Given information:
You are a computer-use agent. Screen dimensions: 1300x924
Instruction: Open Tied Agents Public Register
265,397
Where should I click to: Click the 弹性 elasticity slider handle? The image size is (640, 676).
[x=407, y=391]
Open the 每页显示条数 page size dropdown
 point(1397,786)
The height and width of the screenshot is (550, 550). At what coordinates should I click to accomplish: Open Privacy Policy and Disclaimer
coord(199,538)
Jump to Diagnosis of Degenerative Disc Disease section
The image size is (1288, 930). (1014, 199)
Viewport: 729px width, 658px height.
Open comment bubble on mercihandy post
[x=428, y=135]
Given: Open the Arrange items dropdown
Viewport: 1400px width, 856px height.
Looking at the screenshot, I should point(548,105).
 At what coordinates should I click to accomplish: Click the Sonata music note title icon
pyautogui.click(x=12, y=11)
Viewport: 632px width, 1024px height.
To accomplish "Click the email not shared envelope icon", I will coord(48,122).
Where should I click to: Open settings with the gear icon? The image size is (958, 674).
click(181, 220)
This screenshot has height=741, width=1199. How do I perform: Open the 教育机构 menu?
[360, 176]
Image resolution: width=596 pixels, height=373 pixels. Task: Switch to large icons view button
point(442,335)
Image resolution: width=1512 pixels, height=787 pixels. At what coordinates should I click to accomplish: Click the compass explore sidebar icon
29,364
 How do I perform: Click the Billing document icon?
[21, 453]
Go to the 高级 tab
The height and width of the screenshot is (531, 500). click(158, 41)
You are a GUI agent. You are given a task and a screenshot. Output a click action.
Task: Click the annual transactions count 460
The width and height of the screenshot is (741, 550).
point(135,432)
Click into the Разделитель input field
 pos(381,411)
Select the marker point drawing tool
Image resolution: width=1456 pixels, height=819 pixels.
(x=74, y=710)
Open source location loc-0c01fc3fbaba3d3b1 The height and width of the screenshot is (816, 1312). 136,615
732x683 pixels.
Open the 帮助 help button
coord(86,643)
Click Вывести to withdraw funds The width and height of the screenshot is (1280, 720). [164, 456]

Aim of the task: Copy out the data word for word, starting with the line that contains "You are a GUI" and going on through the line that contains "Open source location", with both of those lines included.

Exercise result:
You are a GUI agent. You are given a task and a screenshot. Output a click action.
Task: Click the annual transactions count 460
The width and height of the screenshot is (741, 550).
point(135,432)
Click into the Разделитель input field
 pos(381,411)
Select the marker point drawing tool
Image resolution: width=1456 pixels, height=819 pixels.
(x=74, y=710)
Open source location loc-0c01fc3fbaba3d3b1 The height and width of the screenshot is (816, 1312). 136,615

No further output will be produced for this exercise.